_Task A:_ In the EmcienPatterns setup steps, explain why a user who added the TTL metric should then pick the TTL column as the outcome.
_Task B:_ Set down the passage of the EmcienPatterns setup steps starting at "2. Is the use-case" and ending at "you are using)".

:: Selected passage

Use-Case Setup Overview Steps

Note: The following steps assume OSI PI as the datasource (any data source can be used (ex. SQL DB, etc.) with minor changes to the methods of extracting and deriving data for each platform)

Setting up the EmcienPatterns solution has 5 steps:

Configure

  1. Choose Use-Case with outcome to solve for an asset or device
    1. Locate the historical data which includes the outcome of interest (i.e. “Fail/Not Fail”)
    2. At least a few columns of attributes with at least a few hundred rows will produce reasonable results for most use-cases. In general, more attributes/columns provide more accuracy, with more rows providing more confidence to the solution.
  2. Is the use-case about predicting “WHEN” something will happen?  Example: (“I want to be alerted 10 minutes before the machine will fail” instead of just “Reasons for machine failures”)
    1. NO: Jump to Step #4
    2. YES: Follow Step #3 to Add TTL (Time To Live) metric to target for prediction
  3. Adding the TTL metric to predict “WHEN” something will happen
    1. TTL column is a simple measure that subtracts the time between every 2 rows counting backward from the events of interest (i.e. “Failure”).
    2. This new column TTL (or whatever name you want to use) is the new outcome column for Patterns.
    3. We will create this new derived column during the extract (or it can be created in a virtual data view depending on what type of data store you are using)
    4. Fore more information on this see the TTL time metric concept overview

Extract

  1. Setup extract from PI Server using PI Integrator
    1. Using PI Integrator, setup Extract of all attributes for the Asset including
      • Timestamp
      • Device ID
      • Measures (i.e. voltages, temps, etc.)
      • IF TTL from Step #3, then created computed column for TTL using PI Integrator
    2. Set PI Integrator to Extract File to CSV
  2. Setup Learn and Test data files so we can measure accuracy
    1. Drag the data from PI Integrator onto Bandit Screen
    2. Choose the outcome
      • Did you follow Step #3 above (TTL)?
        • NO: Choose your outcome column for the use-case
        • YES:  Then choose ‘TTL’ column you created as this will target the time ‘WHEN’ something will happen.
    3. In the ‘Override Defaults’ section, set the ‘Test File’ dropdown to 20%.  This will create two files, a Learning File with 80% of the Data and a Test File with 20% randomly sampled out.
    4. IF you came from Step #9 and have over 100 columns:
      • In the ‘Override Defaults’ section under ‘Advanced Defaults’ subsection, set the ‘Capture’ value to 80% and type in the outcome item of most interest (i.e.  “Failure in 10 minutes”)

Analyze

  1. Run the Patterns Analysis Engine
    1. If not already selected from above Bandit step:
      • Choose the File created by PI Integrator with historic data
      • Choose the outcome (see Step #5 choosing method)
    2. Click ‘Analyze’
    3. Review the Rules that are created
      • You should have hundreds or thousands of rules that together represent the model to predict your chosen outcome
      • Rules with numeric values should have ranges for those values created automatically by the bandit function
      • High Frequency Rules should be provide some confidence to the Asset’s subject matter expert that the rules are accurate.  Low frequency rules are considered “weak signal” and are harder to detect by people, but contribute greatly to the model overall.
  2. Run the Prediction Engine to Test the Results (Click ‘Predict’ link from Rules Screen)
    1. Using a Hold-out sample of the Data we will test the accuracy of the results.
    2. Select the other file created by Bandit in Step #5 (Includes the word ‘-test’ in the name before the timestamp)

::::
:: Stored data

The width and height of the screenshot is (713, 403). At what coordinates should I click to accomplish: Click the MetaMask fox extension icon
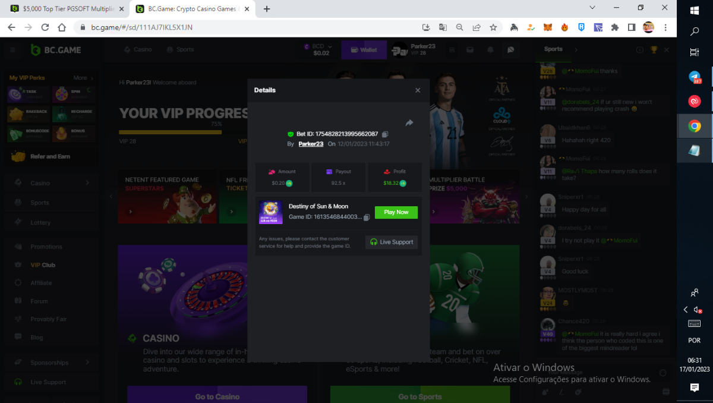pos(548,27)
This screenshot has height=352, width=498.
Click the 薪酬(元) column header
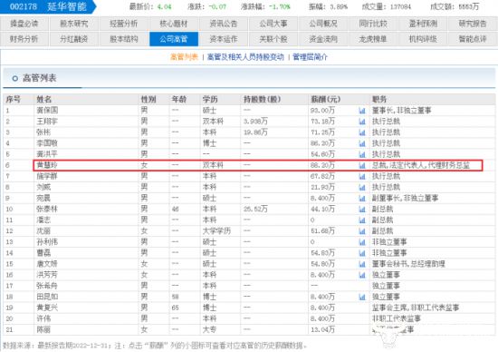(x=326, y=99)

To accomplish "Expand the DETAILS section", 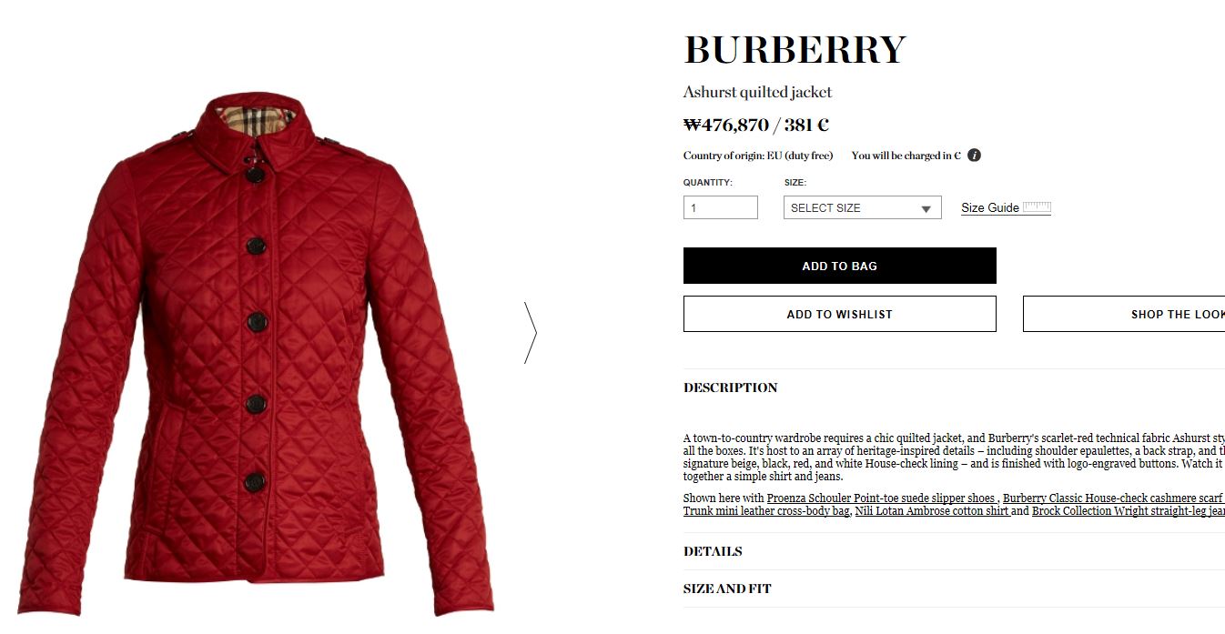I will (x=713, y=551).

::::

_Reply A:_ Choosing the TTL column targets the time "WHEN" something will happen. The TTL column is the new outcome column for Patterns, and it measures the time between rows counting backward from the events of interest, such as "Failure."

_Reply B:_
2. Is the use-case about predicting “WHEN” something will happen?  Example: (“I want to be alerted 10 minutes before the machine will fail” instead of just “Reasons for machine failures”)
    1. NO: Jump to Step #4
    2. YES: Follow Step #3 to Add TTL (Time To Live) metric to target for prediction
  3. Adding the TTL metric to predict “WHEN” something will happen
    1. TTL column is a simple measure that subtracts the time between every 2 rows counting backward from the events of interest (i.e. “Failure”).
    2. This new column TTL (or whatever name you want to use) is the new outcome column for Patterns.
    3. We will create this new derived column during the extract (or it can be created in a virtual data view depending on what type of data store you are using)